*** Opening Source material ***

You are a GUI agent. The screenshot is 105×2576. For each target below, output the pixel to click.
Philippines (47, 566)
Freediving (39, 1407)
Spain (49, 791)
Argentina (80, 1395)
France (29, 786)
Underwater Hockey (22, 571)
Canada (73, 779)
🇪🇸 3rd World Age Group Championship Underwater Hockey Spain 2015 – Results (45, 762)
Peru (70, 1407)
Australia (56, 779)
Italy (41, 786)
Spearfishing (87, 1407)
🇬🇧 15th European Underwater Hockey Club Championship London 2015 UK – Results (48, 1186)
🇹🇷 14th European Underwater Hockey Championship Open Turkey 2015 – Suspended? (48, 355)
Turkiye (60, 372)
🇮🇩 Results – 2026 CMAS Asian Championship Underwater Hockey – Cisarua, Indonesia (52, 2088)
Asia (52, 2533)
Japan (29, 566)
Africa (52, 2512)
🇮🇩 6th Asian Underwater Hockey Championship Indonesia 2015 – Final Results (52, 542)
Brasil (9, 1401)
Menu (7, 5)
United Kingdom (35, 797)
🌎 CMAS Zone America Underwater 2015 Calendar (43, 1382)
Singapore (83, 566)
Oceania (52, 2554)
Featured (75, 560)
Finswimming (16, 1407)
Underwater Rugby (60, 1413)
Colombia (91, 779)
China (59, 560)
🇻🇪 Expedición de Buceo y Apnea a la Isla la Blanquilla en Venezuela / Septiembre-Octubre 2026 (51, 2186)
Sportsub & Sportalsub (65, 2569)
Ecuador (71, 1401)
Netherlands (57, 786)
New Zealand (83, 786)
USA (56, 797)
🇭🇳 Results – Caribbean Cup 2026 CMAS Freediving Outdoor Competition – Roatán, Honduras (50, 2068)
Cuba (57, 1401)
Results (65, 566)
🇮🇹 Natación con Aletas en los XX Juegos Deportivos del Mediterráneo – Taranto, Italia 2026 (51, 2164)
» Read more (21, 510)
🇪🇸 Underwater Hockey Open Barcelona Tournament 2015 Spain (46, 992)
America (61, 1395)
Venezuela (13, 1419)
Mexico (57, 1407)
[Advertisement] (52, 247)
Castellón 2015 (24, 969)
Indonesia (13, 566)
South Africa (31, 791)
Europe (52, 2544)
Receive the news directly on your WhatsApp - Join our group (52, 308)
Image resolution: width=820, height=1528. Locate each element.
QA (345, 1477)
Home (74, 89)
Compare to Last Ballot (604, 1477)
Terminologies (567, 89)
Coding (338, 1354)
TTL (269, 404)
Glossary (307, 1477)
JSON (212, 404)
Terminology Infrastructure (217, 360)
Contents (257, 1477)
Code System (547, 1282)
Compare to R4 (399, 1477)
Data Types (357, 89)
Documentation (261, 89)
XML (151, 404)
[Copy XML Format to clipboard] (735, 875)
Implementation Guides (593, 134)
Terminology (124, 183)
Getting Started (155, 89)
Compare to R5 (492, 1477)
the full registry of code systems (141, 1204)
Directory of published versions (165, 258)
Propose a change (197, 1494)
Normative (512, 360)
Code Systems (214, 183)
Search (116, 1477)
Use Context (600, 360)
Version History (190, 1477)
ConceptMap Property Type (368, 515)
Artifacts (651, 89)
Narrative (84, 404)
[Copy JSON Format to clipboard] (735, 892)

*** Closing Source material ***
*** Opening Source material ***

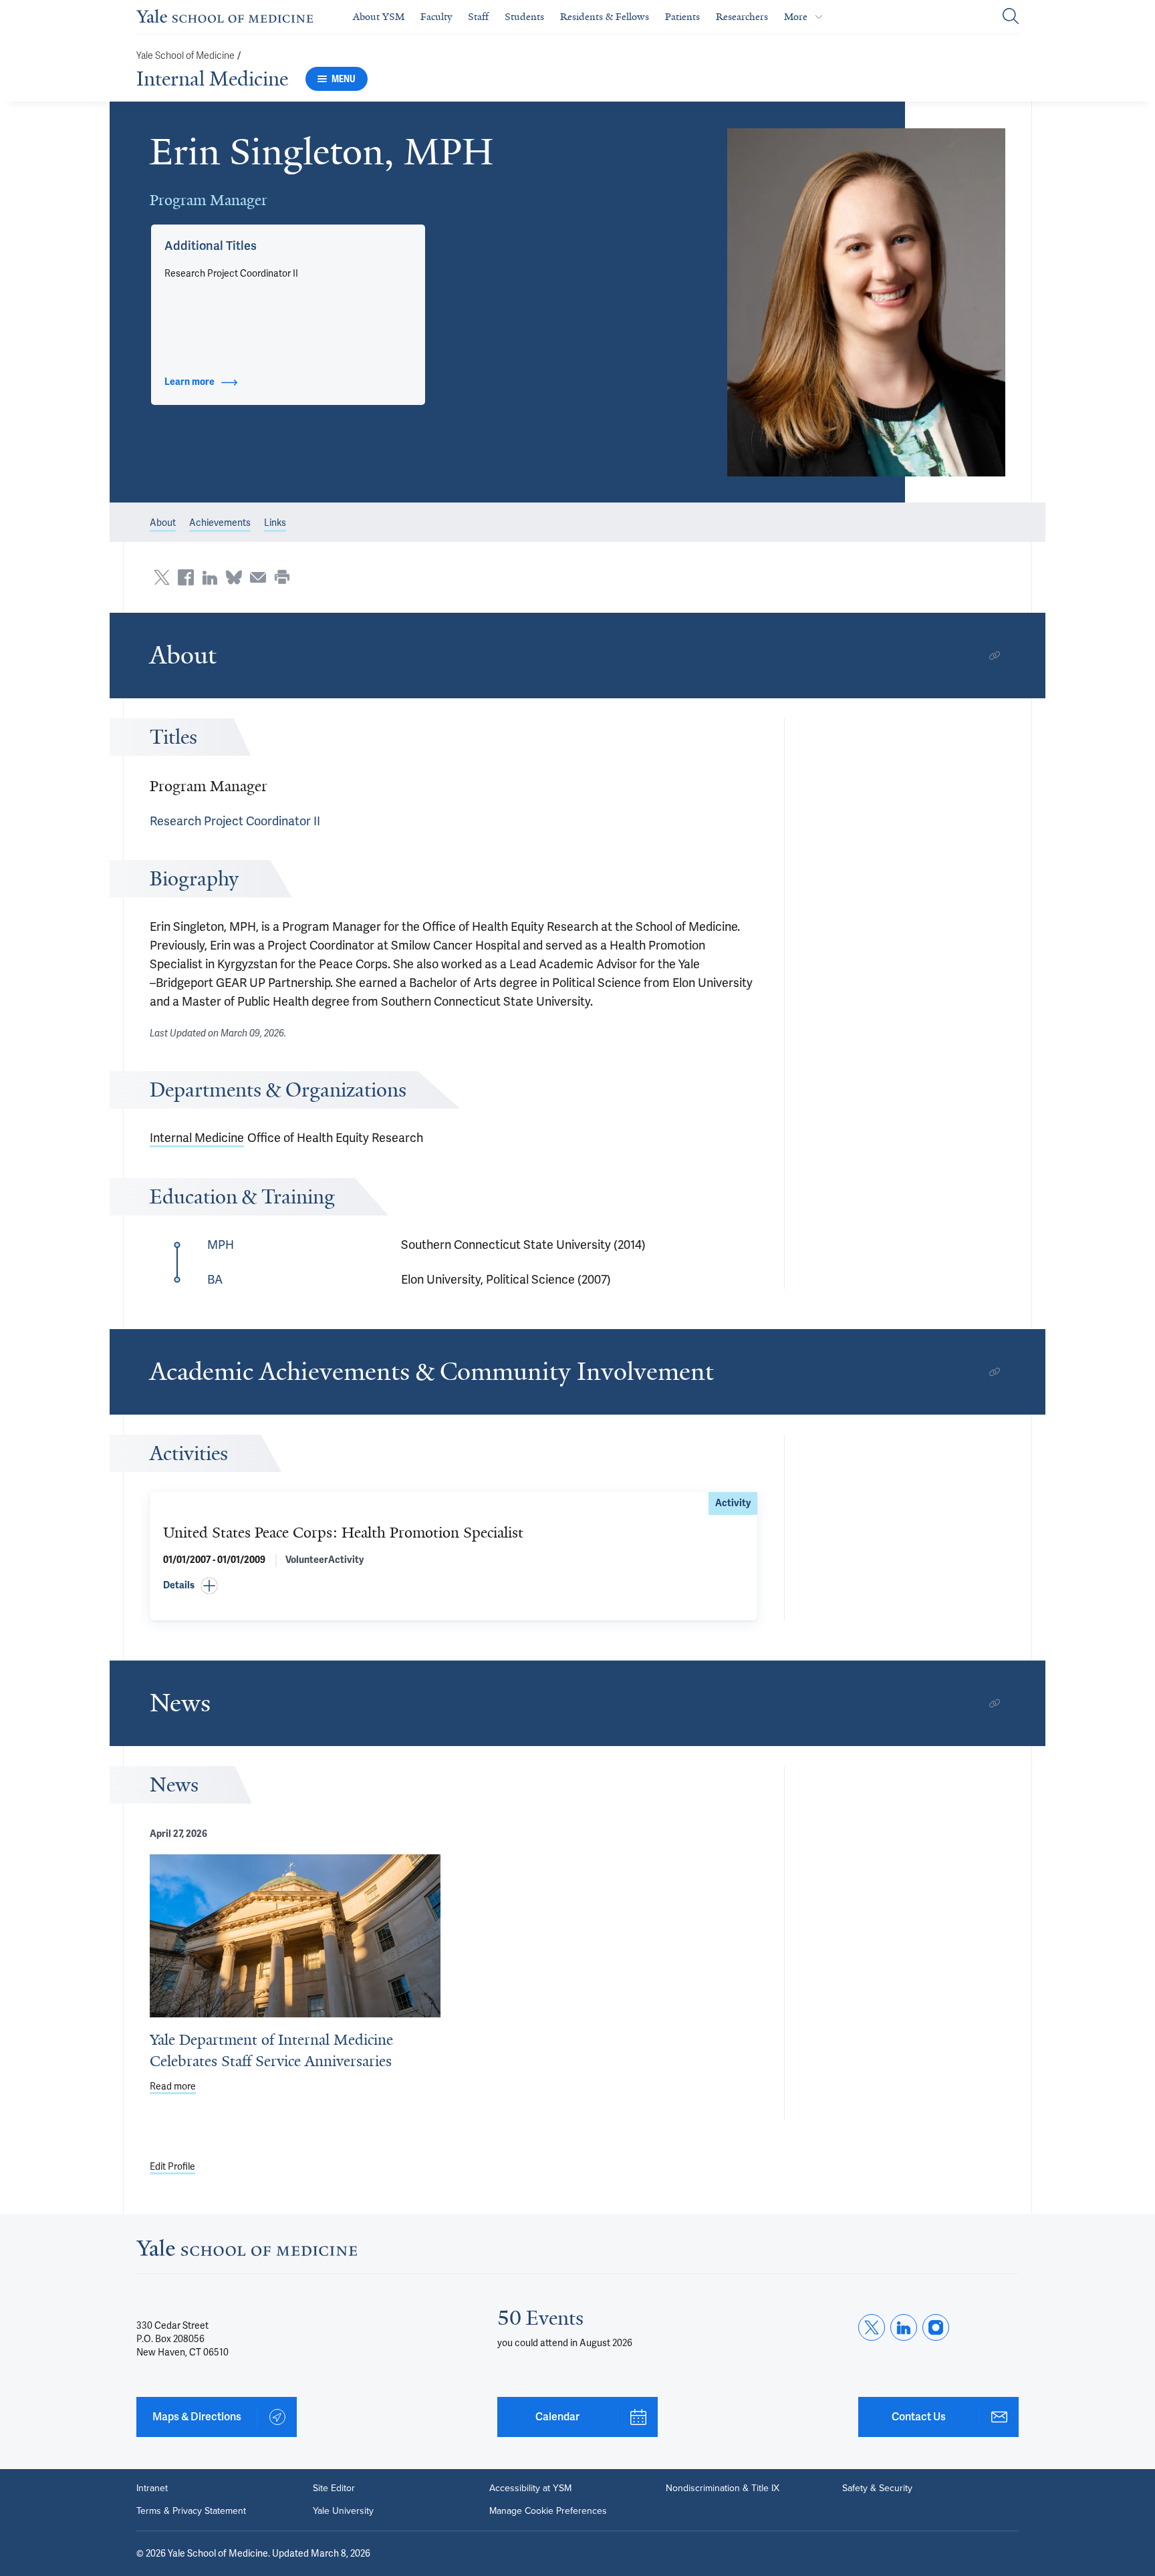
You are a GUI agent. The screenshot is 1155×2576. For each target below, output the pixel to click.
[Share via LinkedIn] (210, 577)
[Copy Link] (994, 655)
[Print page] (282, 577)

*** Closing Source material ***

Above are the records. Print exactly, and only, the lines from the line with "Image resolution: width=820, height=1528." to the line with "Terminology Infrastructure (217, 360)", both inclusive.

#### Output below
Image resolution: width=820, height=1528. Locate each element.
QA (345, 1477)
Home (74, 89)
Compare to Last Ballot (604, 1477)
Terminologies (567, 89)
Coding (338, 1354)
TTL (269, 404)
Glossary (307, 1477)
JSON (212, 404)
Terminology Infrastructure (217, 360)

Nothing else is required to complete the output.